American literary scholar

Ramona Bressie (December 3, 1894 – April 11, 1970) was an American literary scholar, known for her work on the Chaucer Life-Records Project at the University of Chicago.

==Early life and education==
Bressie was born in Gilman, Illinois and raised in Joliet, the daughter of A. J. Bressie and Mae Melissa Moore Bressie. Her father was a railroad engineer who died in 1929. She had a sister, Lorna, who died in 1930. She graduated from University of Chicago in 1920, and earned a master's degree there in 1925. She completed doctoral studies there in 1928, under advisor Edith Rickert, with a dissertation on Thomas Rusk.

==Career==
Bressie worked on the Chaucer Life-Records Project at the University of Chicago, with her mentor Edith Rickert and with John Matthews Manly, beginning in 1927. As an independent scholar, not a member of the university's faculty, she did original research, traveled to England, made maps, maintained lists and bibliographies, and wrote articles, often as a volunteer project helper, though sometimes with a small stipend or reimbursement for her expenses. For example, from 1933 to 1934, she held the Alice Freeman Palmer Fellowship from the American Association of University Women, for an ambitious bibliographic project.

After Manly and Rickert died in 1940 and 1938, respectively, the project passed into control of others at Chicago. Bressie had to fight for access to the work she had already contributed. She continued her research and writing on Chaucer, despite this exclusion, and despite her increasingly dire financial situation. In 1960, a cousin had her institutionalized as "mentally deranged"; she successfully argued for her sanity and was released after three months. She moved to England in 1964.

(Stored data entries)
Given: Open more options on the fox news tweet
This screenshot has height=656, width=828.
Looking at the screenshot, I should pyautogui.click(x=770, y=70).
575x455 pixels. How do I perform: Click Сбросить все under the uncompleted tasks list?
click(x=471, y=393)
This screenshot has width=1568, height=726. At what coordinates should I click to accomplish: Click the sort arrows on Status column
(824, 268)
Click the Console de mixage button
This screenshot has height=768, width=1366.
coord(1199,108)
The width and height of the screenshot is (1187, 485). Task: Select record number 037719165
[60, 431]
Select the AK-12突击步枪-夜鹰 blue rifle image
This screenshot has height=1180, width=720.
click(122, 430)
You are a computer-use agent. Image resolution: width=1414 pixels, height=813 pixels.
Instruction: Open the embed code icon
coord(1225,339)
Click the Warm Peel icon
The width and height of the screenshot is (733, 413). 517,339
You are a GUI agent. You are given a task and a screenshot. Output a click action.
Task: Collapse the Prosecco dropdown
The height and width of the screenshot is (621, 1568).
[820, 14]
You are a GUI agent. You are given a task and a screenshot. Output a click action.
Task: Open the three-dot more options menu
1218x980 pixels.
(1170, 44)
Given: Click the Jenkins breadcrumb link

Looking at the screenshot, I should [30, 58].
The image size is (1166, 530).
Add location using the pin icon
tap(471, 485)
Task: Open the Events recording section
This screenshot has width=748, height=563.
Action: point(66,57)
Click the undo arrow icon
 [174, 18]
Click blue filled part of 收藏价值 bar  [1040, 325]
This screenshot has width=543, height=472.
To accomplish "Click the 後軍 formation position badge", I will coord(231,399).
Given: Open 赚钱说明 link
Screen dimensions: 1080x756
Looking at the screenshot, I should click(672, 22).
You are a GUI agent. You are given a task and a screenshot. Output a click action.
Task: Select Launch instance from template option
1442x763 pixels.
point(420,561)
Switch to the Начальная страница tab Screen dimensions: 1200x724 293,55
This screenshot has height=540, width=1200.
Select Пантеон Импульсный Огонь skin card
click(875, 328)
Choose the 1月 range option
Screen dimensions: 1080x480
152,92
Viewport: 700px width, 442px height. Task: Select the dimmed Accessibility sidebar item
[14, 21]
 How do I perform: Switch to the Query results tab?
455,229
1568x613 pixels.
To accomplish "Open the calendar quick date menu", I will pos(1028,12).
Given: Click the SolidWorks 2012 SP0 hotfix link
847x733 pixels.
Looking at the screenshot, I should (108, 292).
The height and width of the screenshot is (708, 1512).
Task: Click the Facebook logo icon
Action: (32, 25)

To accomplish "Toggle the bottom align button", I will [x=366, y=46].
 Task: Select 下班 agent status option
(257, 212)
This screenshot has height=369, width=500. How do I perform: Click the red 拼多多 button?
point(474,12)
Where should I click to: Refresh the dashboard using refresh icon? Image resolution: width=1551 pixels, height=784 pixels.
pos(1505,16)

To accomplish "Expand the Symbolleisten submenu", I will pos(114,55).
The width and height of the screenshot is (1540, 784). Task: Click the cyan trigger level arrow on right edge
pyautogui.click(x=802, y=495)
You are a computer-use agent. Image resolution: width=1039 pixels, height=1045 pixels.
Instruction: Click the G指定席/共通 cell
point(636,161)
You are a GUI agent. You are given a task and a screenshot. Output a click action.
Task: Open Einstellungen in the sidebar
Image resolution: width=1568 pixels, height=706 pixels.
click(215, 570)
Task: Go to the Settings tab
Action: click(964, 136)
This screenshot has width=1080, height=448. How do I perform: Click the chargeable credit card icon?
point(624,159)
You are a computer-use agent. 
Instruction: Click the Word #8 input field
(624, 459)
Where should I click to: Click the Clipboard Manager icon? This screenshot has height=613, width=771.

**Task set**.
1. Transcribe the part of the passage about Ramona Bressie starting at "Ramona Bressie (December" and ending at "University of Chicago.".
2. According to the passage about Ramona Bressie, which fellowship did she hold from 1933 to 1934?
3. Resume the passage about Ramona Bressie from the point where it stops.
The rows have no connection to the passage about Ramona Bressie.

**Answers to each task**.
1.
Ramona Bressie (December 3, 1894 – April 11, 1970) was an American literary scholar, known for her work on the Chaucer Life-Records Project at the University of Chicago.

2. The Alice Freeman Palmer Fellowship from the American Association of University Women.

3.
==Publications==
Bressie's work was published in academic journals including Modern Philology, Modern Language Notes, and The Journal of English and Germanic Philology.
- "The Date of Thomas Usk's Testament of Love" (1928)
- "Chaucer's Scrivener" (1929)
- "MS Sloane 3548, Folio 158" (1939)
- "'A Governour Wily and Wys'" (1939)
- "Libraries of the British Isles in the Anglo-Saxon Period" (1939)
- "Was Chaucer at the Siege of Paris?" (1940)
- "Chaucer's Monk Again" (1941)
- "Modern Textual Corruption in MS Cambridge Additional 3470" (1945)

==Personal life==
Bressie died in 1970, at the age of 75, in London. Her remaining papers are in the University of Chicago Library. Her "vivid" diaries are considered especially useful in their insights about the American community of Chaucer scholars in the twentieth century.